March 5 (Bloomberg) -- India's central bank indicated it may keep cutting interest rates after economic growth slowed to a five-year low last quarter.

The Reserve Bank of India yesterday reduced its benchmark repurchase rate to a record low of 5 percent from 5.5 percent and lowered the reverse repurchase rate to 3.5 percent from 4 percent, adding it will ``maintain ample liquidity in the banking system.''

Governor Duvvuri Subbarao is driving policy rates down to unprecedented lows to revive investment and spur consumption in Asia's third-largest economy.
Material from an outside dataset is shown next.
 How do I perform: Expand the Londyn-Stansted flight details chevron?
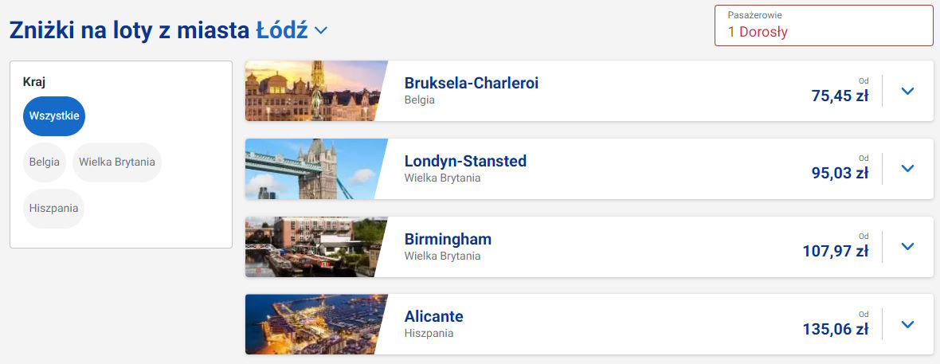907,169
The $1.2 trillion economy is weakening as overseas shipments decline and companies' access to funds from overseas and from the stock market is cut off by the global recession.

``Credit availability in India is drying up and is the problem,'' said Chetan Ahya, an economist at Morgan Stanley in Singapore. ``We expect the RBI to cut the policy rate by another 50 basis points by the end of the second quarter of 2009.''

The deepening global recession and slumping share markets, including a 13 percent decline in India's key stock index this year, have forced policy makers around the world to slash borrowing costs.

The U.S. Federal Reserve's benchmark rate is near zero, the Bank of England's is the lowest since its creation in 1694 and the European Central Bank today will probably trim its main rate to 1.5 percent, the lowest level in 10 years of setting policy, according to economists.